I’ve always been a firm believer that video games are an absolute good. Movies, art, music and story are all engaging, but with games there is an extra layer of interactivity. What seems to appeal to people so much is that ability of control. But it’s also what makes people question whether some games lead players to cross certain lines in real life – namely violent, socially destructive ones.
As Supreme Court case Brown v. Entertainment Merchants Association showed, however, there’s no hard enough evidence that this is the case. When California Sen. Leland Yee tried to restrict which games could be sold to children because of the alleged effect the violence had on them, Supreme Court justices voted 7-2 against his assertions.
So then video games are all good? Well, maybe.
That case and most arguments that video games are something bad revolve around physical violence – excessive blood, murder and things of a similar nature. What is largely ignored, though, is the psychological aspect. How players interact with other players is a far greater indicator of how video games change a player’s psyche than looking at how players act toward pre-programed non-playable characters.

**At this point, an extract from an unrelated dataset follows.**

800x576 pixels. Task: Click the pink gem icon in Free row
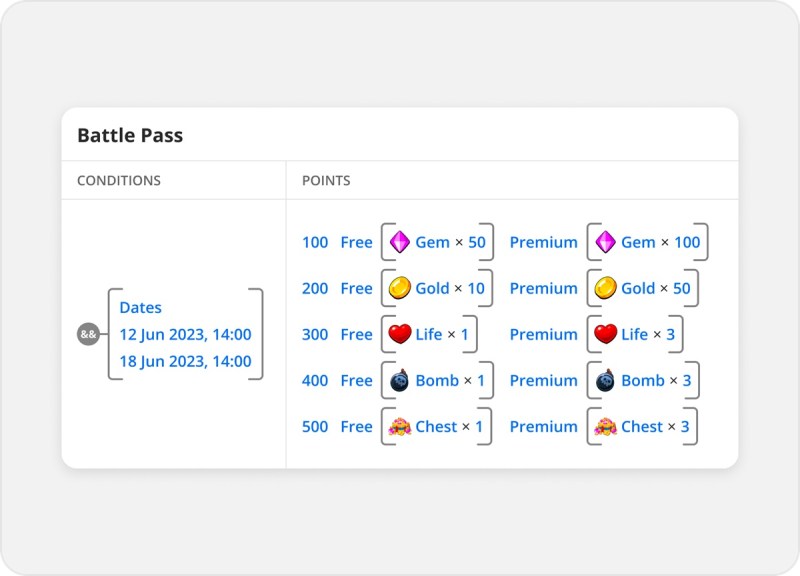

“World of Warcraft” probably offers the greatest place to start looking at how players treat each other, with the millions of people logging on every day all across the globe. Those who play the game are fully aware of the droves of “griefers” – a person who constantly stalks or otherwise harasses a player for no apparent reason – and “trolls” – basically bored people who say inflammatory things to get a reaction out of people too head-strong to ignore them – in the game. Both of these characters are everywhere, and it has driven many players away for good.
That’s still not very depraved, though. At worst a player kills another’s character, and they can revive quickly with minimal penalties.
What about a slightly more realistic setting, like “Minecraft”? Kotaku recently wrotedealing with an experiment where 30 players were put in a closed server environment for two months.
During that time, resources were extremely limited in a way that almost mirrors the scarcity of the Earth’s near future. Players immediately started strip mining, and when supplies ran too low alliances began forming. According to the post, some players started griefing the others, using up even more supplies.
Around five weeks in, others retreated to an endless maze of tunnels to avoid the conflict. At this point people discovered giant chasms they’d made from over-mining. Fighting continued and resources were flat out lost as they fell into the lava beneath the chasms they’d created on accident.
It basically took reducing their virtual world to nothing before these groups came together and worked as one unit instead of multiple. At the end of everything, the tester wondered what how the subjects would have reacted if they’d been given a world with a normal amount of resources. Would it make a difference, or would it just take longer before the situation decayed to the same state?
While it’s riveting to observe the striking realism in these test subjects’ behavior in “Minecraft,” there’s yet an even more disturbing example of human beings debasing one another to forms of cheap entertainment.
“Day Z” is a multiplayer open world survival horror mod for “ARMA II,” a 2009 military simulation. It basically turns the entire thing into a realistic, zombie-filled world where players need to do things like eat and drink to survive, instead of only fighting against the undead. The game itself is a great time, but some stories of human depravity have popped up on the Internet.
The root of it all: players can kill each other, and often do, for supplies and even for sport. Groups will lure supply-poor players with promises of ammunition and sustenance, often killing them in a myriad of different and humiliating ways. What’s worse, it differs from “World of Warcraft,” where players get to come back without heavy punishment – if a player dies in “Day Z,” they come back with next to nothing, making hours of a person’s survival reduced to naught as a result of someone’s whim.
Are any of these behaviors necessary? Not all. But do these games turn otherwise innocent people into griefing, greedy, murderous jerks? Absolutely not.
The true fault lies in the people who play these games, and people have to start placing the blame there. Certain games may attract people who are violent, or sociopathic, but a game is just a game. Issues may manifest as a result of playing the game, but there’s no way to determine how a player will abuse the system that’s in place. For every person harassing someone, there’s another helping, too.
What it all boils down to is this: the way players interact with each other in a video game brings out their true nature. When there are no real-life consequences for their actions, a person’s true colors show, and a game only affects what’s already inside someone.